When it comes to life insurance, if you ask ten different life insurance professionals, whether they believe term or whole life is the better product, you’ll get about a 50/50 split in answers.
Actually, the debate about term versus whole life should take into consideration when the applicant plans to purchase the insurance and what their intentions are.
When to Purchase
It certainly makes a difference when you purchase the insurance. If you are a young adult with significant debt, the term would typically be the better choice because of the rates. You see, very few term policies ever ending up paying a death benefit when purchased by young adults. In fact, most policies rarely last longer than three or more years before they are converted to permanent insurance which results in very low rates. However, for older adults, whole life might be a wiser choice because of the lifetime death benefit, guaranteed monthly premium, and the cash value account that builds on a tax-deferred basis.
Why to Purchase
If the applicant is purchasing insurance to cover debt, college tuition, and replacement income, then term insurance will be the wiser choice, once again, because of the lower rates. If, however, the applicant is purchasing the insurance for final expenses, a family legacy, and to accumulate cash value, whole life is going to be a better choice. In the current economy, final expense policies are one of the most popular categories because seniors are looking for insurance that doesn’t require medical exams that will take care of final expenses, so they are not passed on to surviving loved ones. Hence, the term Final Expense insurance. Many carriers are now offering whole life policies with small face amounts that can be issued on a guaranteed basis up to age eighty-five.
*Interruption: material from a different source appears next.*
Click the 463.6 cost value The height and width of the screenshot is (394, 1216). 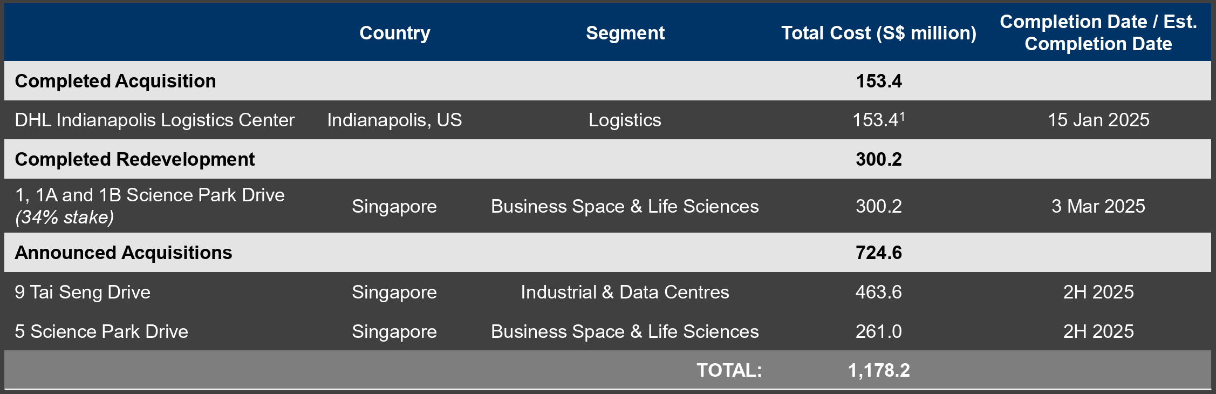pos(879,292)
Thanks to the internet and online shopping, we can make a comparison on which type of policy represents a better deal. Let’s compare term insurance with whole life for a 40-year-old male non-smoker with average health and a $100,000 death benefit:
Term Insurance Premium: $335 per year for a 30 Year Policy
Whole Life Premium: $624 per year for a Lifetime Policy
If he died at age 50: Term death benefit: $100,000 – Term cost of insurance: $3,350
Whole Life death benefit $100,000 – Whole Life cost: $6,240
Clearly, in this example, we see that the Term policy is a much better deal than the Whole Life. In fact, it would continue to be a better deal until age 70 when the term policy expires but the Whole Life remains in force.
You see, at age 70, to renew or purchase a new term policy for another 15-year term, the annual premium goes up to $1,100 per year while the Whole Life premium remains at $624 per year and has built significant cash value over the policy period.
So then, if the applicant is purchasing insurance as a younger adult with the intention of covering debt, college tuition, and replacement income; Term Insurance is the most economical choice. If, however, the applicant is looking for permanent insurance with a lifetime guaranteed premium, that will build cash value that can be accessed through a policy loan for any reason, Whole Life insurance is a better choice but, not always the most economical.